Resume the Ironman race-week journal below, writing on from its final sentence about the bikes in transition.

> _EXCERPT TO READ_:
━━━━━━━━━━━━━━━━━━━━

After the swim we showered and ran out to buy a battery for my Cat Eye computer on my bike. We also had lunch and then headed back to the Ironman village for shopping and to meet up with Jon and Jill who had arrived from Colorado. They did some shopping too and then we all headed to Iron Prayer.
Iron Prayer is held at most Ironman events and it’s a great time to hear some inspirational stories from Christian triathletes and have a prayer time. All of the speakers were wonderful. They included last year’s Ironman champion Heather Gollnick who reminded us that we do this for God’s glory, the president of Fellowship of Christian Athletes Endurance and a super Ironman athlete and coach from Phoenix. But I think I was most inspired by the young man who didn’t let losing use of his arm stop him. He’s an Ironman who swims with one arm, but I’m sure he’d beat me with my two arms. Although he’s done many Ironman events, his next adventure is the Ultra Man. I can’t even wrap my brain around that one.
After Iron Prayer, we headed to the banquet and mandatory athlete meeting. We saw some of our Woodlands triathletes there. We did some carbo loading and watched some cool videos and listened to some speakers including of course, Mike Reilly, “the voice of Ironman”. Bill and I were excited to also hear Frank Farrar get up and speak some. He’s someone we’ve been wanting to meet face to face for more than a year. He phoned in January of 2007 and told me he’d read an article I’d written in a magazine. He told me he was a lymphoma survivor who’d done 25 Ironmans. By the time I hung up with him, all I knew was that he was a banker and lawyer from South Dakota who owned four planes and usually flew himself to Ironman events. Later I “googled” him to discover he was also the former governor of South Dakota. Since then, Bill has kept in contact with him through phone and email. Finally tonight we got to meet him and his sweet wife. Frank will do Ironman with us on Sunday. He’s 79 years old and filled with energy and he’s one of the most delightful people you’ll ever meet.
Saturday, April 12
This day was tough. I was so sleepy all day and terribly emotional. It started with a phone call from the kids. They were doing well, but Dylan started crying because he missed us so much. Then Morgan started. It made getting through the day hard for me, being Ironmom first and Ironman second.
We ate breakfast before heading to transition with our bikes and bags. The only bags we turned in this morning were swim to bike and bike to run. Then we turned in our bikes. Once everyone had done that by 3:00 p.m., it was amazing seeing millions of dollars worth of bikes in transition.

━━━━━━━━━━━━━━━━━━━━

> _AVAILABLE DATA_:
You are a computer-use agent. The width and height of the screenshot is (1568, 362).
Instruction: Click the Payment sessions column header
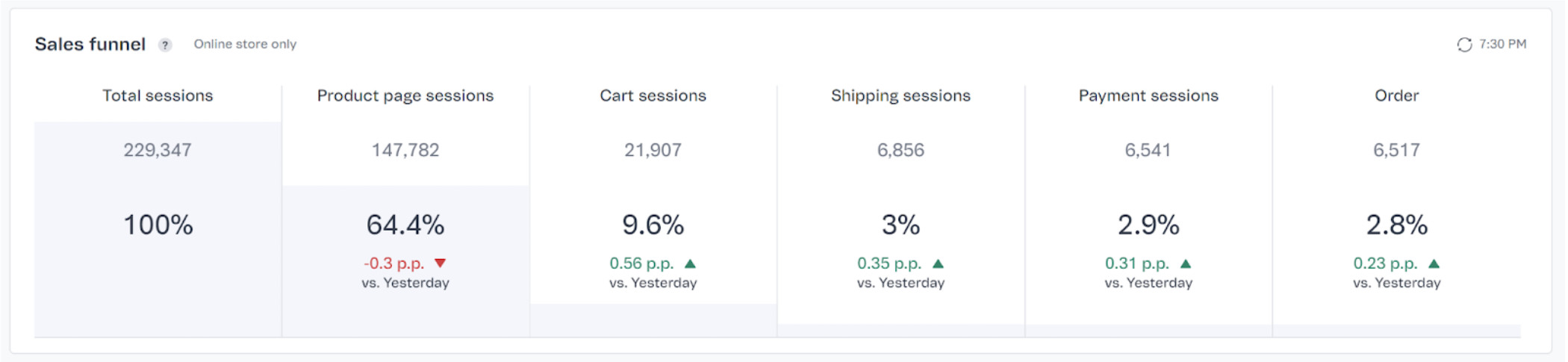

━━━━━━━━━━━━━━━━━━━━

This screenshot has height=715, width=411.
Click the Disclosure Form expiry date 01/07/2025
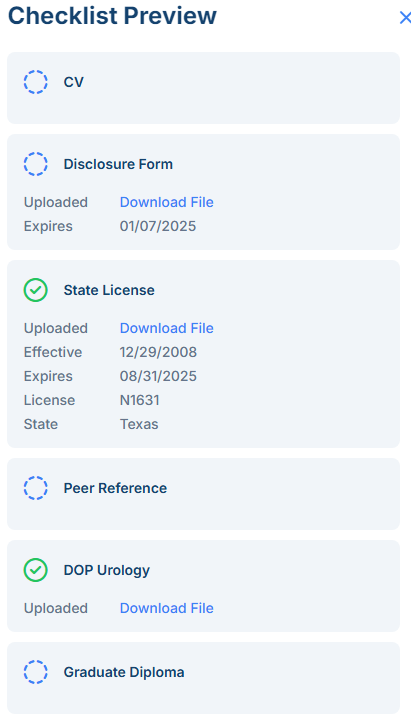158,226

━━━━━━━━━━━━━━━━━━━━

> _TASK RESULT_:
Bill and I ate some really good pasta early afternoon and a small supper later. We went to bed early with great anticipation about tomorrow.
Race Report
2008 Ford Ironman Arizona
Tempe, Arizona
Sunday, April 13, 2008
THE ARRIVAL:
The alarm sounded at 4 a.m. and we had some coffee. Slowly we dressed in our tri suits before heading down for a yogurt and bagel. Ironman hopefuls filled the breakfast area in the hotel, nervous and excited for the long day ahead. Bill and I went back to our room and grabbed our special needs bags, morning dry clothes bag and wetsuits. We prayed for the day and got in the car, driving through the dark morning, arriving at the parking garage by 5:00 a.m. What a busy place it was as thousands of athletes and their very dedicated families and friends walked down to the Ironman village.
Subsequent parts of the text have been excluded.